梁朝偉有一次拜訪時,白龍王也莫名其妙的說了一句:你要小心那場跳樓戲。
信徒們對這些莫名其妙的話很看重,認爲是是白龍神傳借白龍王的口,向他們道破天機。
而今天,徐黑臉一見面,這白龍王就來了這麼一句:你要小心啊!
小心什麼?小心人還是事?小心投資還是小心性命?
說的很籠統,這‘小心’二字的釋義也有很多,白龍王不管是真騙子,還是真神仙,總之一見面,就給他徐黑臉安了一道門坎。
江海龍站在殿外,神念早就鎖定了白龍王,他發現白龍王就是一普通人,普通得不能再普通的老年人,身體氣息很弱,精神萎靡,一看就是個垂暮之年的老人家。
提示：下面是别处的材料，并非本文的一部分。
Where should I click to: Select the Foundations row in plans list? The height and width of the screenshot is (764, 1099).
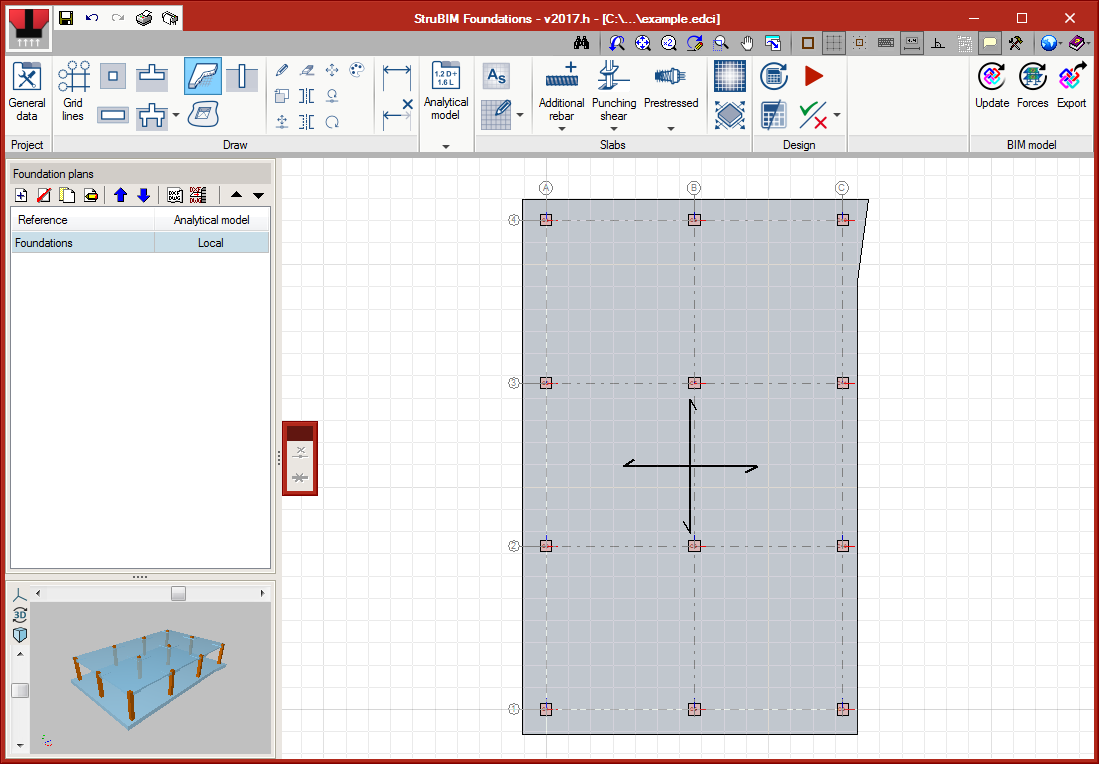point(82,243)
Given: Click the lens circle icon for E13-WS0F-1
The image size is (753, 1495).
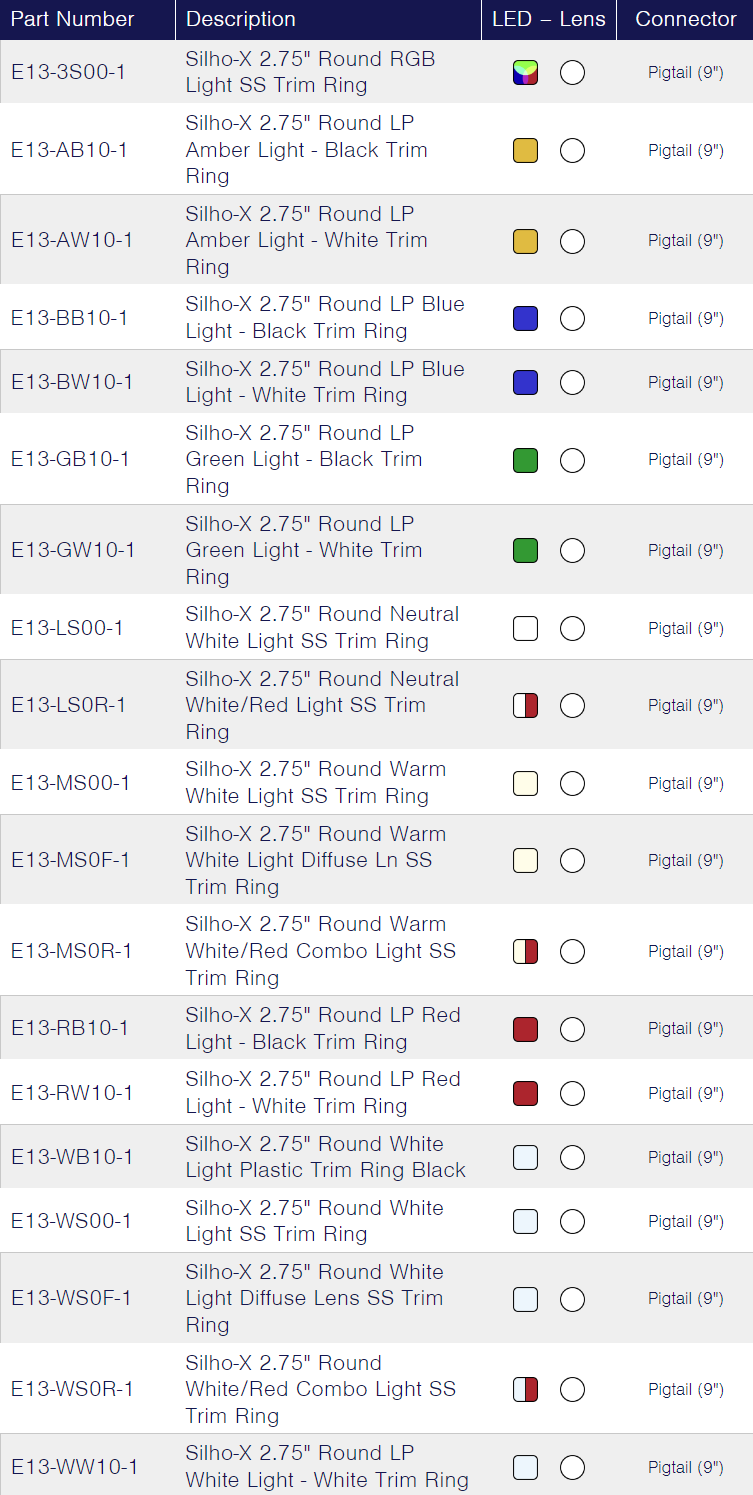Looking at the screenshot, I should (572, 1298).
g.
“老神仙高見,請老神仙開示!”徐黑臉也沒管真假,來這白龍廟,求的也是個心裡平安,畢竟壞事幹多了,經不住神神怪怪的嚇唬。
“都起來吧,坐到身邊來,外面那位小友也進來吧。”白龍王說的還是泰語,但說話的時候,去對外面的江海龍招了招手,廖大師也馬上翻譯。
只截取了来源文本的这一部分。